Walter was listed as a storekeeper in the 1903 Cumnock Electoral Roll (ER) but by then he and Ellen appear to have separated. WH Finch was reported in the Western Champion, 3 Apr 1903, p15, as having lost all his possessions when a room he was renting behind a shop owned by Mr G McFarlane was destroyed by fire in the early hours of 25 Mar 1903. There is also a news report in the Western Champion 3 Apr 1903, p11, of a trip WH Finch undertook from Parkes with a reporter to visit Cumnock.
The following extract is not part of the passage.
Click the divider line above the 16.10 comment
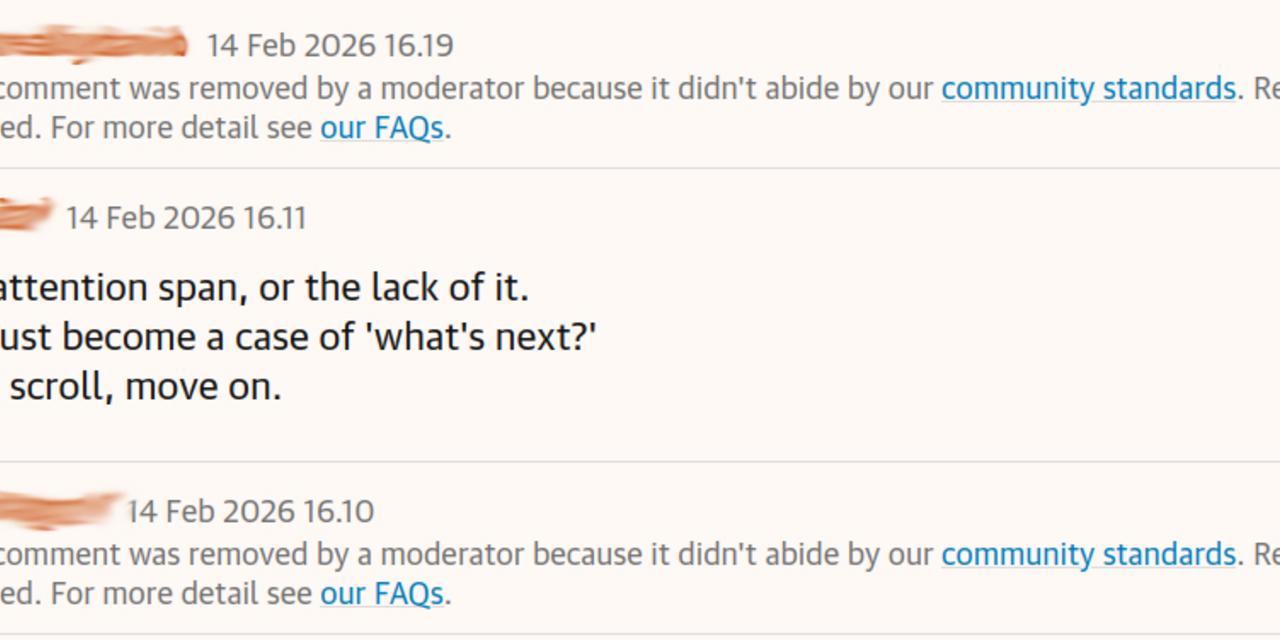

Walter was back in Cumnock in 1904, and was reported in the Molong Argus 8 Jan 1904, p7, as being ill with pleurisy. In the 1906 Cumnock ER, Walter is listed as an auctioneer. News reports around 1907 state that Ellen became the Postmistress at Obley. In 1910 she became seriously ill and died at her father’s [Mr JW McDonnell] house in Cumnock on the 6 May 1910. She was only 32yrs old and was buried in the Cumnock cemetery.
Walter married Nellie Hudson in 1925 and the marriage was registered in Forbes. Walter Henry Finch died on 7 July 1926 at Manly, aged 51yrs. The Sydney Morning Herald, 10 Jul 1926, p14, states that he was the dearly loved husband of Nellie Finch, of Boomerang Farm, French’s Forest; and the dearly loved son of Mrs Isabella Finch, of Woodford [Isabella Finch died in 1936, aged 87yrs]; and that he was privately interred.